Les gars des attentats
MADE IN FRANCE
Polar politique de Nicolas Boukhrief. Scénario de Nicolas Boukhrief et Éric Besnard. Avec Malik Zidi, Dimitri Storoge, François Civil, Nassim Si Ahmed, Ahmed Dramé, Frank Gastambide, Judith Davis, Nailia Harzoune. France, 2016, 89 minutes.
Made in France de Nicolas Boukhrief est un film important par son propos, comme avant lui La désintégration de Philippe Faucon; deux films français collés aux parcours de jeunes djihadistes. Avec les vagues d’attentats qui se succèdent, le public ne saurait être trop renseigné sur les ressorts qui poussent des adolescents ou jeunes adultes de confession musulmane en Europe à s’embrigader avant de se transformer en bombes humaines. À des fins de prévention, entre autres.

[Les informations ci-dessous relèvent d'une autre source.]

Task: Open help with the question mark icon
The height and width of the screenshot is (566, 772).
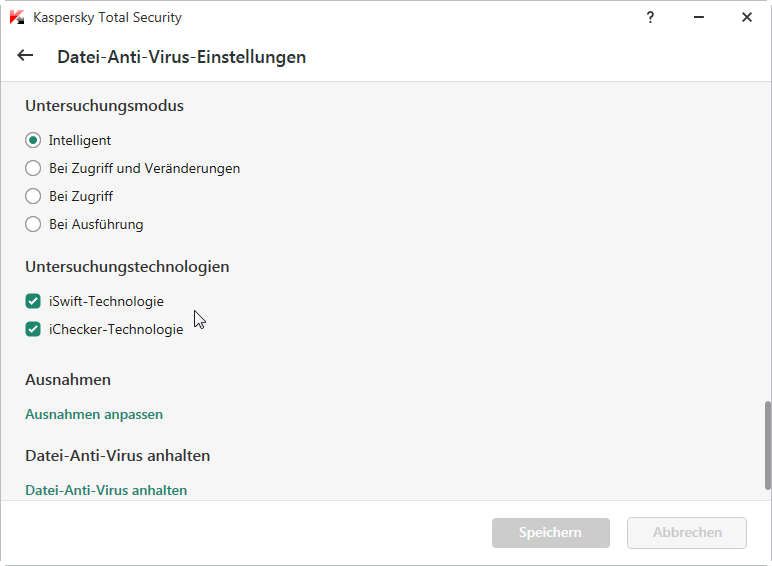Action: (x=651, y=17)
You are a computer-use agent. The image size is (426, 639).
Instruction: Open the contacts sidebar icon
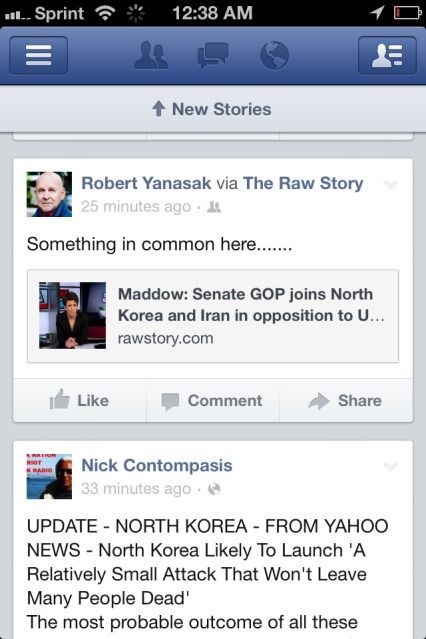(387, 55)
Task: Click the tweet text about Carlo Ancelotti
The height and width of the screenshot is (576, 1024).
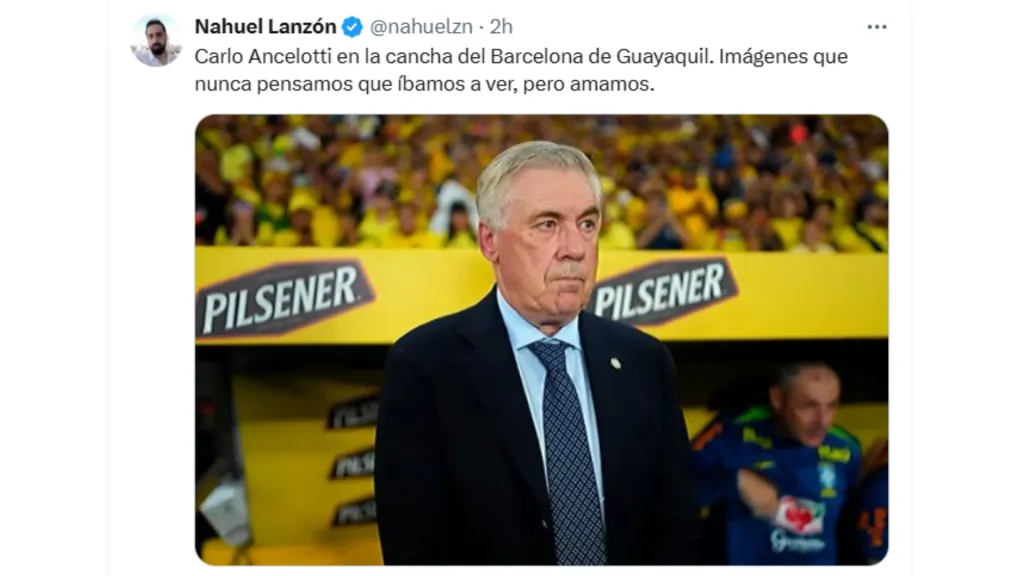Action: tap(521, 70)
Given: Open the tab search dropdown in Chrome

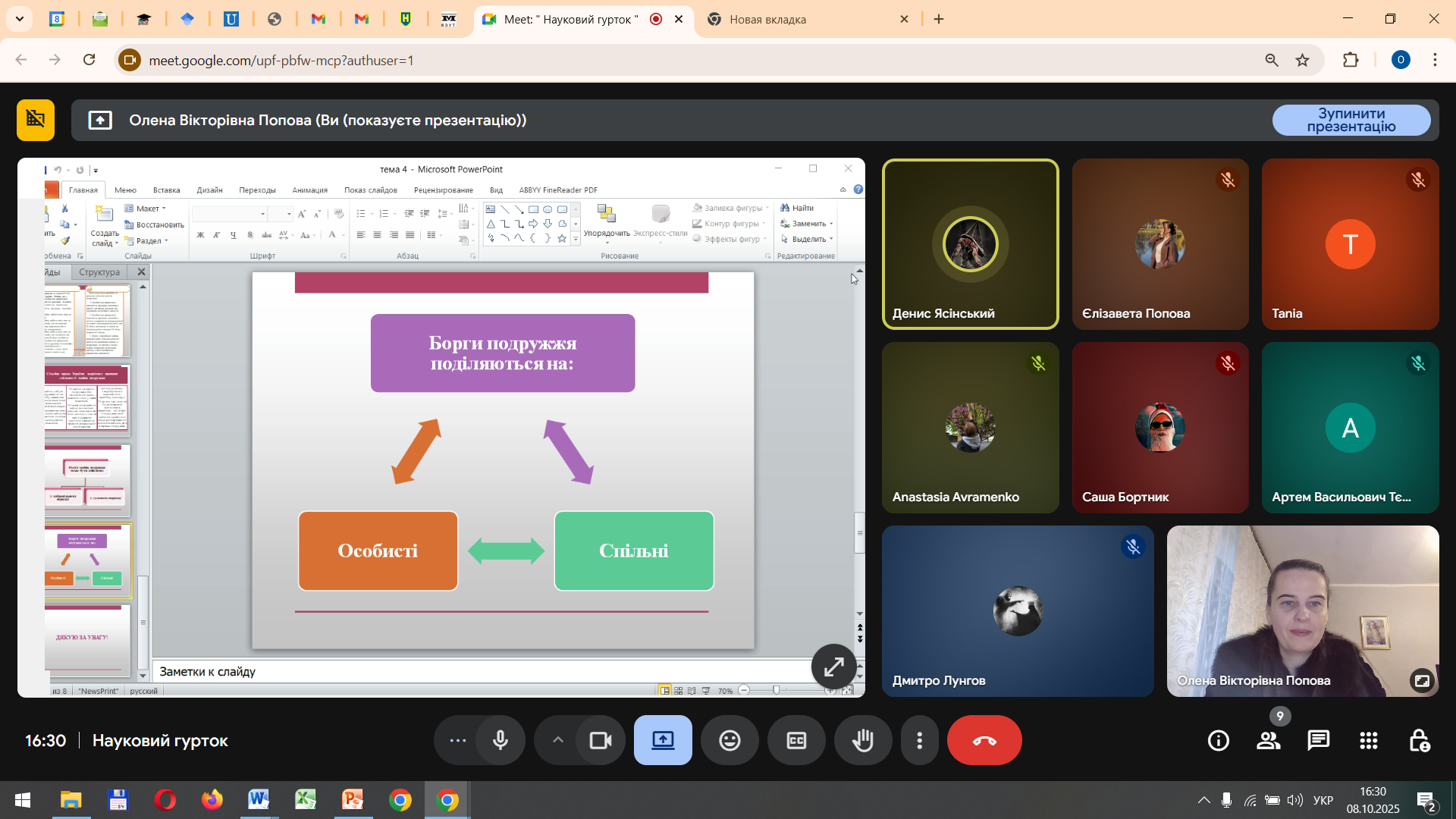Looking at the screenshot, I should [20, 19].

La polémique ayant entouré ce film, rattrapé par les attentats en sol parisien et privé làbas de grands écrans, aussi ces images du réel qui font irruption dans cette fiction, ajoutent à sa portée, et à son pouvoir dissuasif, espérons-le.

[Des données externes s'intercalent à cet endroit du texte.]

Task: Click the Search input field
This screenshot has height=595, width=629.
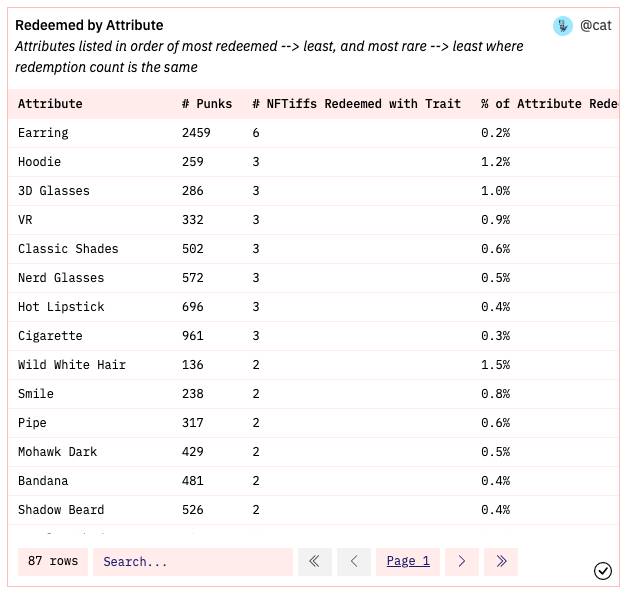Action: [193, 561]
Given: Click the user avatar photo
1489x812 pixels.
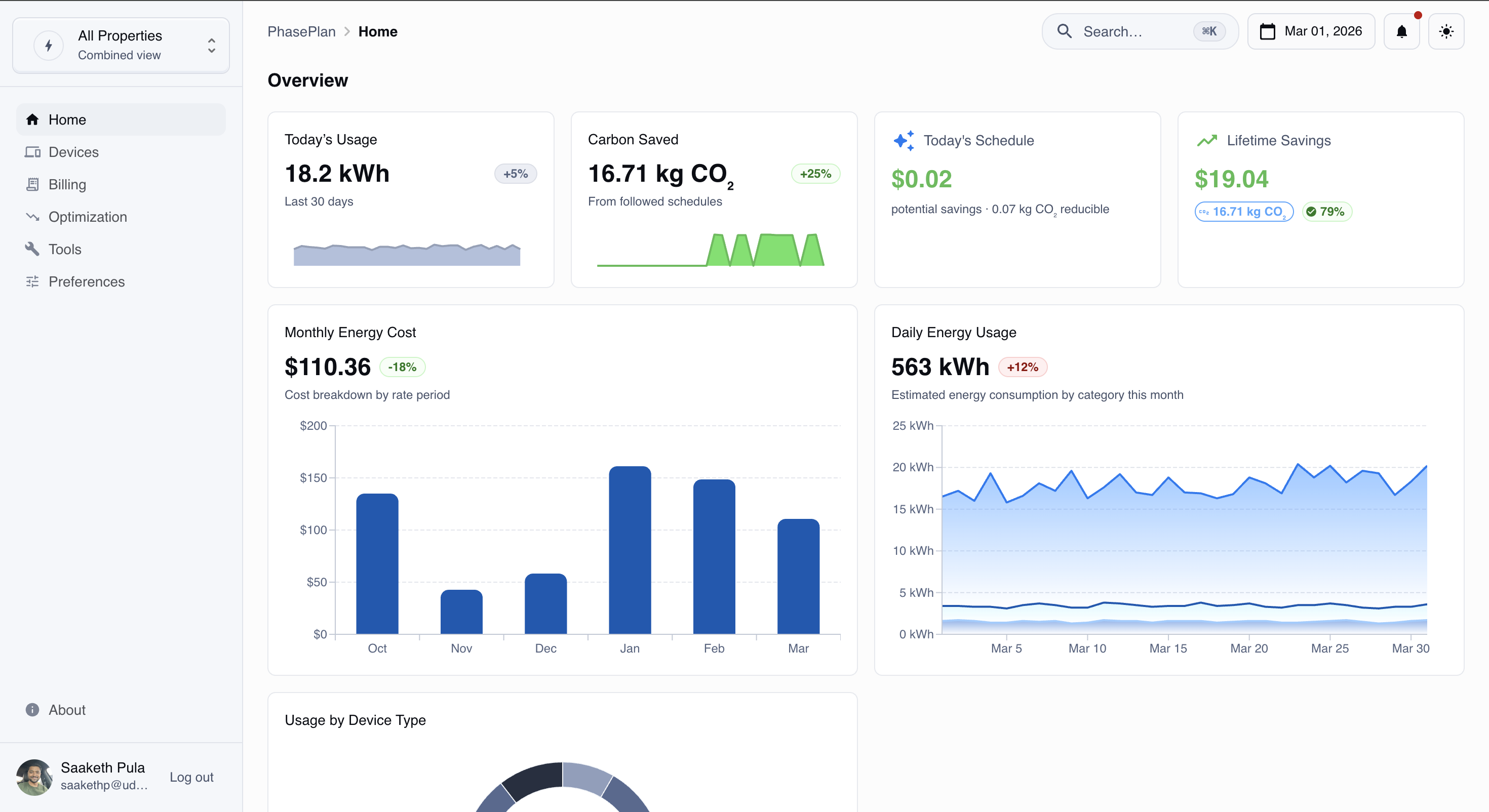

Thriller, film d’action, Made in France, au scénario écrit avant l’hécatombe à Charlie Hebdo, met en scène un cancer en métastases. Ici sur une note absurde, puisque le chef de cette cellule de cinq, incarné avec force et lueur de folie par l’excellent Dimitri Storoge, s’invente des ordres venus d’en haut, quand il est seul à machiner les attentats suicides.
Collés à la toile tendue
Un journaliste de culture musulmane (Malek Sidi) a infiltré cette minicellule en banlieue parisienne pour un éventuel reportage, mais se voit forcé par la police à rester sur place quand ça chauffe, à ses risques et périls.

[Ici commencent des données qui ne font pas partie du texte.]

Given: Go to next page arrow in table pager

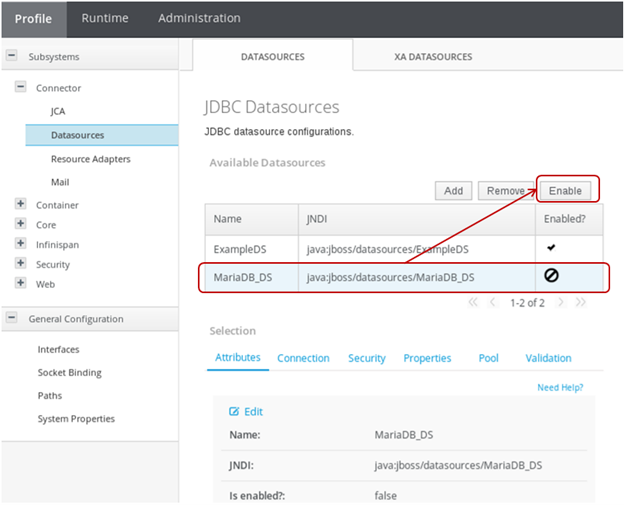Looking at the screenshot, I should tap(560, 301).
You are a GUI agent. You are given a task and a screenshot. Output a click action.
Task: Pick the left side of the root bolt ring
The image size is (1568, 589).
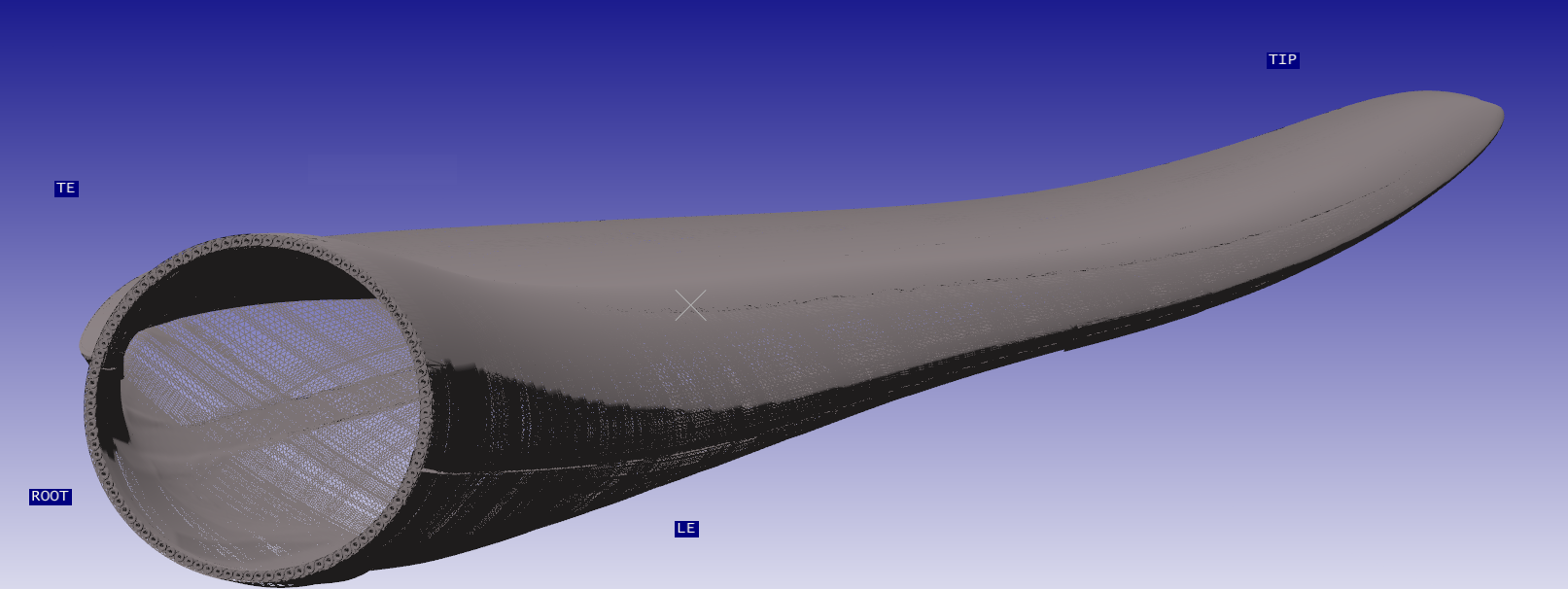[x=90, y=408]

Cette approche habile de l’infiltration, malgré des essoufflements de scénario, permet d’observer chacun se coller à la toile tendue. Quête d’une cause, oisiveté, chômage, naïveté, révolte contre une société qui les rejette, parfois vengeance d’un proche, oreille tendue aux pires discours islamistes, les mobiles se chevauchent sans appuyer.
Le film démarre sur le prêche d’un imam dans une mosquée clandestine, condamnant la décadence de l’Occident, sa pornographie et Internet, antre de tous les vices.
Certains parcours des jeunes djihadistes demeurent trop flous, dont celui du meneur, visiblement dérangé, mais pourquoi? Ce faisant, Made in France évite du moins les écueils de la psychologie à outrance. Sans prétendre régler le sort du monde ni percer tous les mystères du radicalisme, les codes du polar permettent à l’action de rebondir à travers un montage nerveux, ce qui aida le film, lancé directement en vidéo sur demande (VSD) en Europe, à atteindre une large audience, même si le reste de la distribution n’est guère à la hauteur du jeu hanté de Dimitri Storoge.
Sur une mise en scène classique, l’intrigue se greffe à l’aller-retour entre la vie de chacun — tantôt auprès d’une femme soumise, tantôt auprès d’une mère ouverte aux réalités européennes — et le piège vite refermé au sein d’un univers de manipulation. Les peurs, la mort de l’un, les doutes des autres, les dangers courus par le journaliste s’entrecroisent. Des portes s’ouvrent sur tous les possibles avant de se refermer sur l’horreur, mais l’écho demeure avec son poids de questionnements soulevés, sur la manipulation facile des jeunes en perte de repères, de façon générale. C’est déjà énorme. Le film transcende sa fonction pour devenir une clé. Ça en prend plusieurs. Celle-là aussi.